Question

I have been trying to find a collision avoidance example that I can adapt and use for a game I am working on. It will be used to model a skier's movements to avoid trees on the hill. I am basing the movement off of Steering Behaviors for Autonomous Characters and there are a lot of good examples for path following and flocking, but I can't find any good ones for collision avoidance. The Nature of Code website had awesome tutorials for steering but seemed to cover everything but obstacle avoidance.

I converted the code from here but it doesn't work as well as it should because collisions are found by projecting the obstacles center onto the velocity vector without taking into account when the obstacles center may be outside the limits of collision but the circle is still colliding. Here is the code I adapted (written in Processing (Java based)).
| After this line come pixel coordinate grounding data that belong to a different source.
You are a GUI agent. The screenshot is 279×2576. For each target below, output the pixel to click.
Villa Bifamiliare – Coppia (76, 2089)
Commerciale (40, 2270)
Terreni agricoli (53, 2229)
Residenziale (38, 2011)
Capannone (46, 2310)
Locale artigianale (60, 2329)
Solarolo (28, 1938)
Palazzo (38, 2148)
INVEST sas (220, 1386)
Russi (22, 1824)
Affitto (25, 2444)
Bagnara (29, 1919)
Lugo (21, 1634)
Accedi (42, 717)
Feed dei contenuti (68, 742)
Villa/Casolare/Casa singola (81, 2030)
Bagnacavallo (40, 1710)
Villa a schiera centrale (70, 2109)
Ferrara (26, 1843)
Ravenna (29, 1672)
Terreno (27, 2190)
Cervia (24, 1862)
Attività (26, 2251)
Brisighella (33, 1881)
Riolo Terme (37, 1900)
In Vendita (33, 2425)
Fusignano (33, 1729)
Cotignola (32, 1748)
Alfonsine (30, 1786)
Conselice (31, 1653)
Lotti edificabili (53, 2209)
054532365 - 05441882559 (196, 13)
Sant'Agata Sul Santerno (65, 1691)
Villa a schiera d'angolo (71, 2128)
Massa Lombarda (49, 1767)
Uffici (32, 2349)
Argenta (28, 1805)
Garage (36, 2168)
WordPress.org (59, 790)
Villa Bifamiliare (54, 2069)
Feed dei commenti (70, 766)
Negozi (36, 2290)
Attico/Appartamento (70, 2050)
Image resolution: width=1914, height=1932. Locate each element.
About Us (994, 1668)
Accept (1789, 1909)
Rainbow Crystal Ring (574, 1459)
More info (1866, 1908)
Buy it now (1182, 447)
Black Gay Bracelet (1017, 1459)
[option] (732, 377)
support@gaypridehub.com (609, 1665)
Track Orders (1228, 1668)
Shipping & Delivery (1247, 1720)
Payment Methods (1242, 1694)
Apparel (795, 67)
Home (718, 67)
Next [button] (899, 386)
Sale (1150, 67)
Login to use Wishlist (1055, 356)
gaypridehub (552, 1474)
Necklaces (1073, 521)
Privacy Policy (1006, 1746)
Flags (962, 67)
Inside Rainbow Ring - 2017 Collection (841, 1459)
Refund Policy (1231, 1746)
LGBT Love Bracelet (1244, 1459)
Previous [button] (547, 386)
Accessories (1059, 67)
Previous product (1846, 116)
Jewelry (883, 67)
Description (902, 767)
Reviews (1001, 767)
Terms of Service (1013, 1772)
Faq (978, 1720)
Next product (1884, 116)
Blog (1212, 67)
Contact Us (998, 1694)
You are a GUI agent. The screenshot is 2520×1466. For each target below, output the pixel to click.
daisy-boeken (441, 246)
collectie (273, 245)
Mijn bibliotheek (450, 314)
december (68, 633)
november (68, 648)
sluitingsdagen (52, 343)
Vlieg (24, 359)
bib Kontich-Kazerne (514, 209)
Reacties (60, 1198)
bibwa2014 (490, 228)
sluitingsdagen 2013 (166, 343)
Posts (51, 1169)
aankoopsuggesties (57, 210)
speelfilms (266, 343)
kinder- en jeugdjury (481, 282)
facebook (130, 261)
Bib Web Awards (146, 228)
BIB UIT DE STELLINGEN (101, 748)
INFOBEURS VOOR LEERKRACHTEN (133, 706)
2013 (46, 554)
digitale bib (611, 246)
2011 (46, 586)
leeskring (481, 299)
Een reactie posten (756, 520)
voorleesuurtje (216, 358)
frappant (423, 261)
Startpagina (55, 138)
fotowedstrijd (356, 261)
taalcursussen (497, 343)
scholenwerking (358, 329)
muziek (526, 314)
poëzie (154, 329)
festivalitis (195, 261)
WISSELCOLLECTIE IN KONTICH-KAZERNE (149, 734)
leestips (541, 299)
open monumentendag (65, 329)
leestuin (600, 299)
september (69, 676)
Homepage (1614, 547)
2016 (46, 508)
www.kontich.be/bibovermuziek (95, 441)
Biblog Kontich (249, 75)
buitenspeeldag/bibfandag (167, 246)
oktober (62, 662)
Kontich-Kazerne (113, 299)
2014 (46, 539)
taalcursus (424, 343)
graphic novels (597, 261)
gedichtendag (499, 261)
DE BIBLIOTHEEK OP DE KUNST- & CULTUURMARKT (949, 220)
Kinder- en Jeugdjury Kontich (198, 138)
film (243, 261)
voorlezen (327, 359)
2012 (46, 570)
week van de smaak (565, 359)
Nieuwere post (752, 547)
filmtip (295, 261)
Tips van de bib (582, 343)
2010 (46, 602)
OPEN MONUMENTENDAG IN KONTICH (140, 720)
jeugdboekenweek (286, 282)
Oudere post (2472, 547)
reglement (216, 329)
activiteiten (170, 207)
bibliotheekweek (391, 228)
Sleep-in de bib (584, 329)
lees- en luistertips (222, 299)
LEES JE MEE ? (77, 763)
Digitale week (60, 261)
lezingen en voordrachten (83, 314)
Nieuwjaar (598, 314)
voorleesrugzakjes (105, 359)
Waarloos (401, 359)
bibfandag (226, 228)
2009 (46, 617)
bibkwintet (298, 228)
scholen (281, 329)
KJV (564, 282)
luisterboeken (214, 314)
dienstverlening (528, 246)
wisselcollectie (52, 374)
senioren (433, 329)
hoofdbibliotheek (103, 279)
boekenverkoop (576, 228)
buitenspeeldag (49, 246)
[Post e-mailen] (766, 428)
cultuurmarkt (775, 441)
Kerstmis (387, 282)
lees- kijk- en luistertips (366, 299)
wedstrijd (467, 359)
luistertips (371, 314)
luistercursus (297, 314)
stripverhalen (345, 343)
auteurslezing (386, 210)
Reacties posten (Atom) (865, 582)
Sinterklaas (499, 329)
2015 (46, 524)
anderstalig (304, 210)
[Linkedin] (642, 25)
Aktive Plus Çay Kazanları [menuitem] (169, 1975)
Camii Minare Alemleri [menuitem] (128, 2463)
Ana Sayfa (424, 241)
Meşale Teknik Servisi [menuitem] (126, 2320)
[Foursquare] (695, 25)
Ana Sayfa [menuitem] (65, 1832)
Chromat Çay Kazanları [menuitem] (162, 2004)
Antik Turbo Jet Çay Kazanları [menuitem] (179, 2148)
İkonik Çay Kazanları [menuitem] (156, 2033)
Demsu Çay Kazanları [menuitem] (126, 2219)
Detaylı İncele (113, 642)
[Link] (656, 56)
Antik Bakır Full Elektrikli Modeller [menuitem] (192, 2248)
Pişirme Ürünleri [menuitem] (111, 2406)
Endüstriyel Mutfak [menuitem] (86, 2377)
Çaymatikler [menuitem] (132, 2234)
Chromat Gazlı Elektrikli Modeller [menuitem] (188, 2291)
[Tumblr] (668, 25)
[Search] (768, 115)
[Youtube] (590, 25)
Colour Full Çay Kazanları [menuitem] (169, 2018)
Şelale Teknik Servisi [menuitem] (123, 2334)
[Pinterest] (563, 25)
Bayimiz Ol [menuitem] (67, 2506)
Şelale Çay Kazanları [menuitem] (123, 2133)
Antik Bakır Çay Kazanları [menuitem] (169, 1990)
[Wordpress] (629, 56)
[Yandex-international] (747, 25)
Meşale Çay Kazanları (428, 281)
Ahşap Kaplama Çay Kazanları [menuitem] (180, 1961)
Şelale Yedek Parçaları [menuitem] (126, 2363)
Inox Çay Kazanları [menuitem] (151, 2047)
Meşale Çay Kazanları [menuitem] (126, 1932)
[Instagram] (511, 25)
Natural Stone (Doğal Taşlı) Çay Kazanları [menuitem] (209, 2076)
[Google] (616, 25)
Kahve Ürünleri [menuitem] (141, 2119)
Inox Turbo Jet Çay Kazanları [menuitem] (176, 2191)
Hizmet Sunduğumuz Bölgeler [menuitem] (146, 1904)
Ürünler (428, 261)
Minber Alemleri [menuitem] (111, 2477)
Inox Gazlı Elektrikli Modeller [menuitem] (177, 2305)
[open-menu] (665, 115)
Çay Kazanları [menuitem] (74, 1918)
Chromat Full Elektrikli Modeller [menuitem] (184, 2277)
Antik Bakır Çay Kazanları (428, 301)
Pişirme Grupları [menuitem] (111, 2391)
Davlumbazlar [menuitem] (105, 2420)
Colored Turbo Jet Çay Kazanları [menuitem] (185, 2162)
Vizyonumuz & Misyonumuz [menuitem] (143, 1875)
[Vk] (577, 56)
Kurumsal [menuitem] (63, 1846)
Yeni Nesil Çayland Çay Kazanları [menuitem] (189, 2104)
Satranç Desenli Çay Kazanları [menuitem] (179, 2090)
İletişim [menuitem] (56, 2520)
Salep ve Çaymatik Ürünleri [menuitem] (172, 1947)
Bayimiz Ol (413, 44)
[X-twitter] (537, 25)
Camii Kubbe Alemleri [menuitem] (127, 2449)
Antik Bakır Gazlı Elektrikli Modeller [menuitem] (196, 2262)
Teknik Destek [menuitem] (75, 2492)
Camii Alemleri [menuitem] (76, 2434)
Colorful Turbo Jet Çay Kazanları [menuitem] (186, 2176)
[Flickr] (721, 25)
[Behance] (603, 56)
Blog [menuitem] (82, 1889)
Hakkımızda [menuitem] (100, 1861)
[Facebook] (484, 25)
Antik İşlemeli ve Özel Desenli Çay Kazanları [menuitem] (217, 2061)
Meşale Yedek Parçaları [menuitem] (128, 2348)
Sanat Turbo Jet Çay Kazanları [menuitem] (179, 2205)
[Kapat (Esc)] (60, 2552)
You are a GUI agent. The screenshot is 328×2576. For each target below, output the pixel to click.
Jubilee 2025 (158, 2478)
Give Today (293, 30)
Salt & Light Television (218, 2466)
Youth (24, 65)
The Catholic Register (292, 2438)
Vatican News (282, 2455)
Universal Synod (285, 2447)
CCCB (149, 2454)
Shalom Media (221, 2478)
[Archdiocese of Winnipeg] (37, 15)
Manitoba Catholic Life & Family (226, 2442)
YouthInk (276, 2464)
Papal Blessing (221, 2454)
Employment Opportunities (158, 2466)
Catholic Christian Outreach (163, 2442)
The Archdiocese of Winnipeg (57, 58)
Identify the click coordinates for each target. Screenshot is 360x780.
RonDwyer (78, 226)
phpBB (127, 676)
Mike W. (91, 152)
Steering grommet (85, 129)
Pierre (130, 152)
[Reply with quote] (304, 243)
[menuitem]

// Method to update location
void update() {
  // Update velocity
  vel.add(acc);
  // Limit speed
  vel.limit(maxspeed);
  loc.add(vel);
  // Reset accelertion to 0 each cycle
  acc.mult(0);
}

void obstacleAvoid() {
  float checkLength = 30*vel.mag();
  PVector forward,diff,ray,projection,force;
  float dotProd,dis;
  forward = vel.get();
  forward.normalize();
  ray = forward.get();
  ray.mult(checkLength);
  for ( int i = 0; i < obs.size(); i++ ) {
    Obstacle ob = (Obstacle)obs.get(i);
    diff = ob.pos.get();
    diff.sub(loc);
    PVector temp2 = forward.get();
    temp2.mult(ob.r);
    diff.sub(temp2);
    dotProd = diff.dot(forward);
    if ( dotProd > 0 ) {
      projection = forward.get();
      projection.mult(dotProd);
      dis = PVector.dist(projection,diff);
      if ( (dis < (ob.r + r)) && (projection.mag() < ray.mag()) ) {
        ob.hit = true;
        force = forward.get();
        force.mult(maxforce);
        if ( sign(diff,vel) == -1 ) { //CCW
          force.set(force.y,-force.x,0);
        }
        else { //CW
          force.set(-force.y,force.x,0);
        }
        force.mult(1-(projection.mag())/ray.mag());
        force.limit(maxforce);
        acc.add(force);
      }
    }
  }  
}

So to help me I was wondering if anyone knew of any complete examples of collision avoidance that follow the Steering Behaviors for Autonomous Characters way of doing things better. This Site is the example applet for the paper and is the exact example I wish I could see the code for. Sadly there is no code to come with it and I tried decompiling it but it just showed the main class so that wasn't very helpful. If someone has the code for this example or something like it, or a tutorial, I would appreciate it a lot.

Was it helpful?

Solution

Craig Reynolds cannot release the source code for the applets you're interested in. Similar source code is available in c++ at OpenSteer, which is maintained by Reynolds. Christian Schnellhammer and Thomas Feilkas worked to expand Reynolds original paper. Their paper is translated into english and contains a section on obstacle avoidance. The source code for their work is available in Java. However, I think Shiffman's code is a great starting point, and it sounds like you're pretty close to what you want already

One of my first Processing programs modified the Boids example to simulate a zombie apocalypse. Triangles chased circles that were avoiding them. Each survivor checks for other zombies in their vision, and averages the location vectors of threats in a function, PVector panic(ArrayList infected). After that, it was a matter of weighting the new vector negatively and adding it to the survivor's current vector like any other force. Something like:

void flock(ArrayList uninfected, ArrayList infected) {
  PVector sep = separate(uninfected);   // Separation
  PVector ali = align(uninfected);      // Alignment
  PVector coh = cohesion(uninfected);   // Cohesion
  PVector pan = panic(infected);        // Panic
  // Arbitrarily weight these forces
  sep.mult(4.0);
  ali.mult(1.0);
  coh.mult(2.0);
  pan.mult(-3.0);
  // Add the force vectors to acceleration
  acc.add(sep);
  acc.add(ali);
  acc.add(coh);
  acc.add(pan);
}

If your skier is successfully detecting the obstacles, then avoidance is the problem. Adding a stronger weight to the avoidance vector, increasing the radius the skier can 'see' to interact with objects, or even adding a method to the object that returns the location of the closest point to the skier could solve your problem. You could also add deceleration based on the distance from the skier to the nearest obstacle in front it.

Remember that even the applet you're interested in does not perfectly avoid obstacles. My solution may not be exactly what is happening in the applet, but by playing around with the forces determining you skier's direction, you can achieve a very similar (and possibly better) effect.

OTHER TIPS

Checkout this link on NEHE game development site:

In this tutorial you will learn the basics of collision detection, collision response, and physically based modelling effects. This tutorial concentrates more on how collision detection works than on the actual code, although all of the important code is explained.

http://nehe.gamedev.net/data/lessons/lesson.asp?lesson=30

It is done using c++ and win32 API. Although you will find a link for Java Port using JOGL.